Fostering Students as IT Entrepreneurs: An Example from Stanford University

A Q&A with Tim Flood

Tim Flood

Stanford University has several formal programs and informal networking efforts aimed at connecting innovative students with real-world opportunities, in numerous fields from engineering, to medicine, to economics. Faculty and administrators have a selection of avenues to give an assist to a bright student seeking a chance to become an entrepreneur. Here, CT learns from a former IT leader in the Stanford Student Affairs division (who is now a technology consultant whose clients include Stanford) about the support many students have received for their entrepreneurial IT projects.

Mary Grush: How did you originally get started thinking about engaging students in projects that would become opportunities for them to develop as entrepreneurs?

Tim Flood: Here's the back story: It began in 2007, when I was an IT leader in the Stanford Student Affairs division. Our campus had self-service access to the delivered ERP solution that we had--Peoplesoft Student Administration. And while it was a very good solution for capturing transactions and records, we received complaints from students and faculty about the user interface--they wondered why we couldn't do better.

We were thinking about how to enhance Peoplesoft with some new user interface add-ons, and coincidentally, at the same time Tom Black, the Associate Vice Provost for Student Affairs and University Registrar, and I got iPhones. One day we posed the question: Could we use the iPhone to connect to our ERP system? We knew it was probably technologically possible, but we didn't know how to do it. This led us to one of our greatest resources: Some Stanford students who were interested in developing this capability for us, and in doing that kind of work as an ongoing business--they would become our vendor and we would become their first customer. And that's how iStanford was born.

We made an agreement that they would help us institutionalize this, and formally contracted with them to do it. For them, it eventually led to additional clients, and, ultimately their small startup company was acquired by Blackboard and became the core of Blackboard's mobile division. Now, the group has somewhere in the neighborhood of 250 institutions using that same user interface for the iPhone, Androids, and Blackberry with interfaces that were developed here on campus.

§ **INFORMATION SHOWN**:
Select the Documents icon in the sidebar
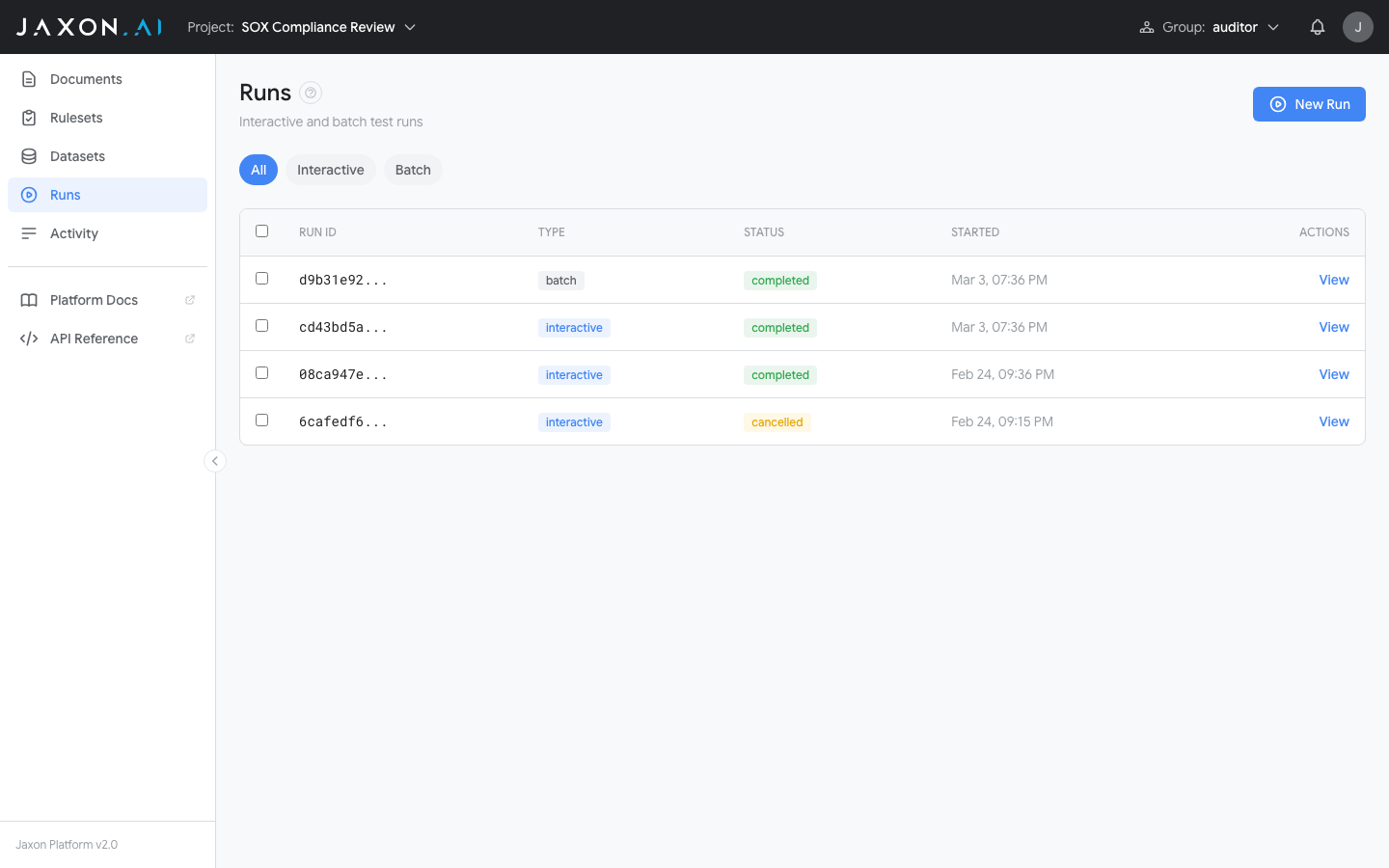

§ **EXERCISE INSTRUCTIONS**:
[A] Rewrite the Stanford Q&A from "Fostering Students as" up to and including "develop as entrepreneurs?", changing "Student Affairs division" to "Student Affairs office".
[B] Write the next part of the Q&A on fostering Stanford students as IT entrepreneurs, picking up after its final sentence.

§ **ANSWERS BY TASK**:
[A]
Fostering Students as IT Entrepreneurs: An Example from Stanford University

A Q&A with Tim Flood

Tim Flood

Stanford University has several formal programs and informal networking efforts aimed at connecting innovative students with real-world opportunities, in numerous fields from engineering, to medicine, to economics. Faculty and administrators have a selection of avenues to give an assist to a bright student seeking a chance to become an entrepreneur. Here, CT learns from a former IT leader in the Stanford Student Affairs office (who is now a technology consultant whose clients include Stanford) about the support many students have received for their entrepreneurial IT projects.

Mary Grush: How did you originally get started thinking about engaging students in projects that would become opportunities for them to develop as entrepreneurs?

[B]
Grush: But when I hear that story, the obvious question that occurs to me is, what was in it for Stanford? What did the university take back from this, other than the immediate interface development?

Flood: What I think is the most important thing here, is not that a university "takes back" the research and development of an effort like this, but that the university becomes relevant to the entrepreneurial interests of its students as one of a variety of ways of engaging today's students and meeting their needs. Stanford was relevant before; it's even more relevant when it supports student efforts like this.

Speaking generally, I believe that colleges and universities have, to some extent, lost their relevance. What colleges and universities really need to "take back" is their own commitment to being relevant to students in the age they live in. How do you do that? You make your courses more relevant--for example, when the courses involve social technologies, and how to be an entrepreneur, and offer students practical learning experiences. Courses should introduce students to each other and create activities that truly support students as entrepreneurs within the disciplines. One of the things I admire about Stanford is that it is one place where this is really happening.

Grush: Are there any technology areas that you find are particularly suited for this type of project?

Flood: Stanford has supported student entrepreneurial projects for both mobile and Web technologies. Basically, what we are trying to do within these technology areas, is to find better ways of engaging and serving our community--students, faculty, researchers, staff, alumni, visitors--the gamut of all the possible university technology users.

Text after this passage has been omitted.